/content_scraping_utils

Repository with numerous utilities to scrape the contents.

Primary LanguagePython

Content Scraping Utils

The purpose of this repository is to have different content scraping utility functions and codes to make workflow easier to implement.

Introduction of the repository

Repositry structure is as follows:

.
├── examples
│   └── for_cnn.py
├── Makefile
├── output
├── README.md
├── requirements.txt
├── src
│   ├── __init__.py
│   └── utility_functions.py
└── tests
    └── utility_functions_test.py

4 directories, 7 files

How?

Prerequisite and Environment

  • Codes are done in python 3.11.1
  • libraries involved
beautifulsoup4==4.12.3
lxml==5.1.0
requests==2.31.0
soupsieve==2.5
urllib3==2.2.0
certifi==2024.2.2
charset-normalizer==3.3.2
idna==3.6

Installation Steps

Prepare environment with virtualenv

$ virtualenv .venv --python=python3.11

Activate the Virtualenv

$ source .venv/bin/activate

Install required Libraries

$ pip install -r requirements.txt

or Using Make

$ make init

Run Examples

$ make cnn

Run Test?

Used pythons unittest module to prepare some test.
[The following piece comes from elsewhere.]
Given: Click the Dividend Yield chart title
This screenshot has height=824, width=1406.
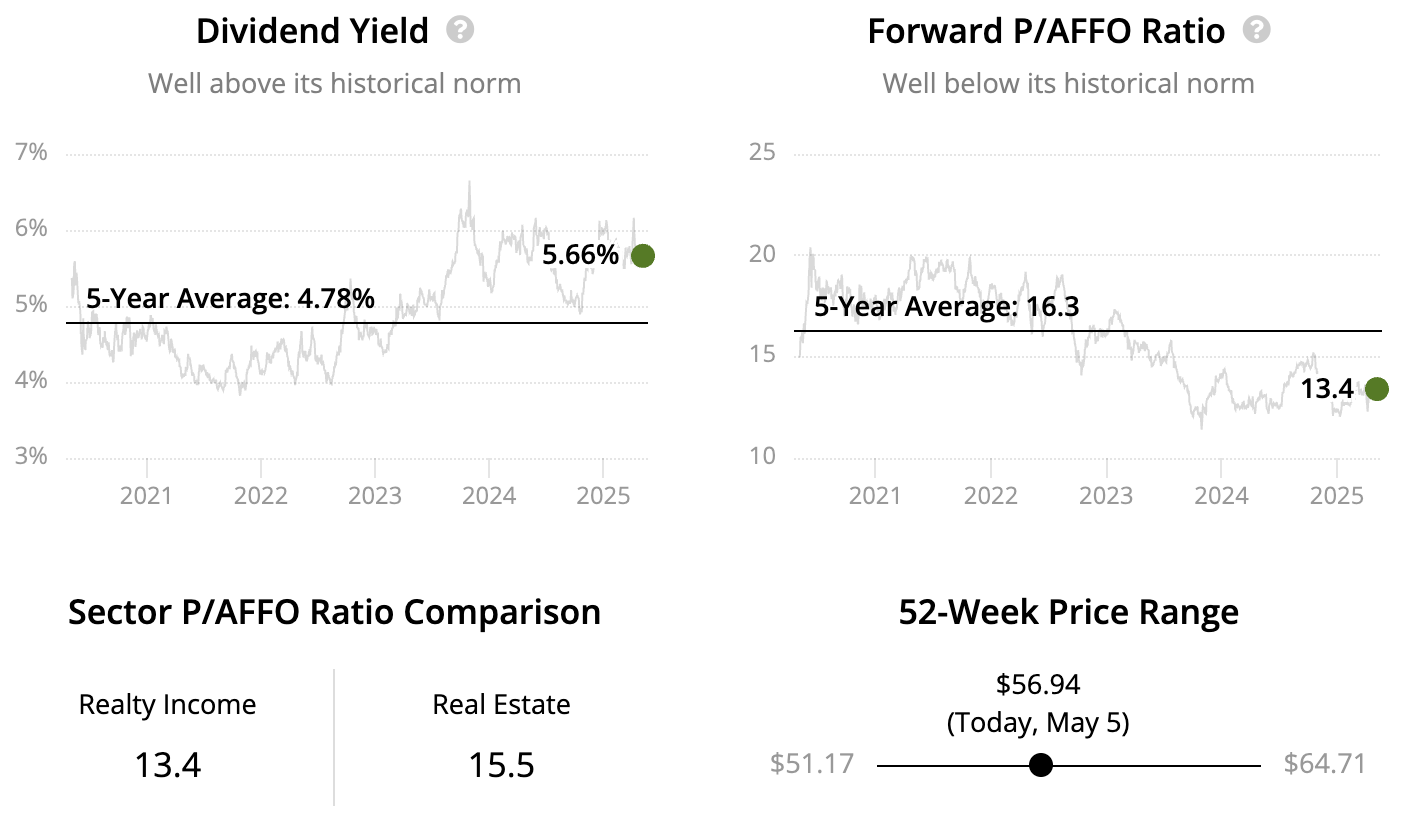Looking at the screenshot, I should (312, 31).
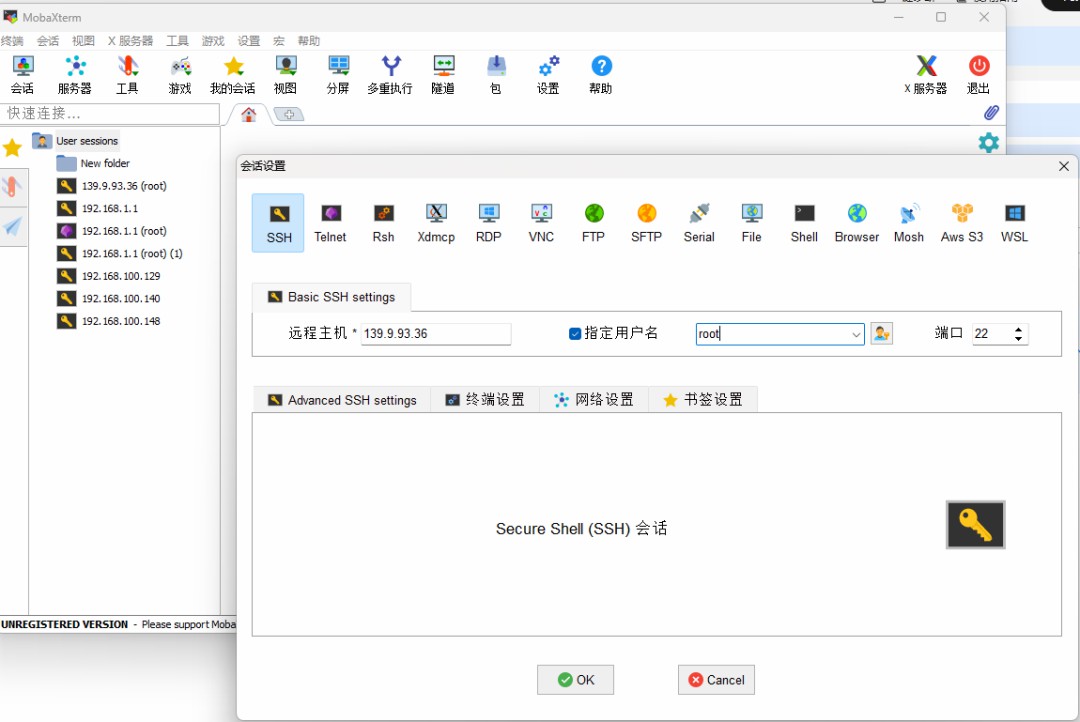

$ python3 -m unittest -v tests/*.py -v;

or using Make

$ make test

Why CNN?

The purpose of choosing CNN is because it seems straight forward and without any issue involved with rendering the conents via JS. If that was the case and I could give enough time I might have choosen other ways to handle it.

  • CNN sites has standard structure to rely with my code until it changed.
  • Tried to handle canonical url to not to overwrite output file of same link.

Prospect

  • Reusuable code in src/
  • Working version of other scraping factors involved PDF, Video, html table etc.
  • Broken branch with PDF extraction code in feature/pdf-1 using PyPDF2 but it seems not fully relibale now.
  • Time obstructed me to explore with Video content.